For the first new song of the evening, "Fast Forward," Jackson introduced a drum machine which turned out to be a segue to the arrival of the rest of the band and another early hit, "Is She Really Going Out with Him?" Jackson's bassist for this tour is his original bassist from back in 1979 and his first album, Graham Maby. Teddy Kumpel on guitar and Doug Yowell rounded out the band. Everyone in the band added vocals.
Jackson's new album was recorded in four different cities; Amsterdam, New York, Berlin and New Orleans. The original concept was to release four songs from each city as its own "EP." (As I recall, "EP" stood for "extended play" which made little sense because it usually referenced products that had less music than an "LP" (which stood for "long playing.") Does any of this make any sense these days? Maybe with the vinyl resurgence? Whatever.) In any event, they've now been combined for a single release. "A great value," explained Jackson. "Sixteen songs!" He played nearly half of them.
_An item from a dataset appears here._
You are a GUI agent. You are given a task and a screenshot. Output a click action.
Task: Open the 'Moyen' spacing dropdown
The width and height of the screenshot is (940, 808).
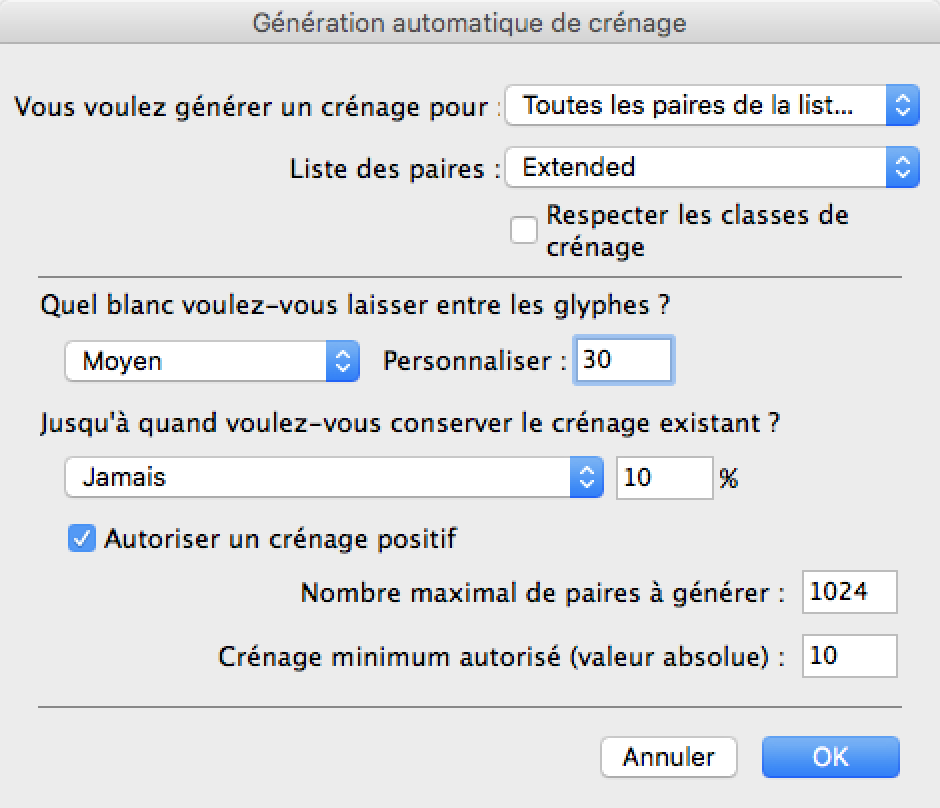[211, 361]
The New York session may hold some interest for jazz fans due to the presence of Bill Frisell
on guitar, Brian Blade
on drums and Regina Carter
on violin. The New Orleans session included several members of Galactic
and a horn section led by Donald Harrison, Jr.
In concert, and for the most part, the songs from these sessions didn't have the serious jazz or New Orleans funk influence that the collaborations might imply. Sometimes it's hard to judge songs on only a single hearing. The new songs from these sessions fit right into the rest of the evening's program as pleasant Joe Jackson songs. One that stuck out was "Ode to Joy." Jackson mentioned Beethoven in his introduction to this tune and in fact the song borrowed the familiar melody from the Ninth Symphony except, whereas the main theme of Beethoven's version consisted of a steady string of quarter notes, Jackson's version added syncopation. A Beethoven themed song might have been part of the Berlin sessions, but it was actually part of the New Orleans sessions; hence the syncopation.
He's been including a revolving list of cover songs on this tour. Besides the Beatles' "Girl," Jackson also played "Scary Monsters" by David Bowie
and "See No Evil" by Tom Verlaine, who was a member of the band Television, a Jackson contemporary. Jackson's voice still sounds good. Most of the evening he sounded just like he has on his recordings for the last 36 years. However he began to struggle a bit toward the end of his 21 song set. He still managed to hit the high notes, but it was apparent that it became a little more difficult.
He saved what is probably his biggest hit, "Steppin' Out" for the closer of the main set. The encore featured the Tom Verlaine tune, followed by the guitar driven "One More Time," the first song from his first album. As that song faded out, the band members left the stage one by one leaving Jackson as he began, alone with this piano to finish the concert with one more from Night and Day, the aptly named "Slow Song."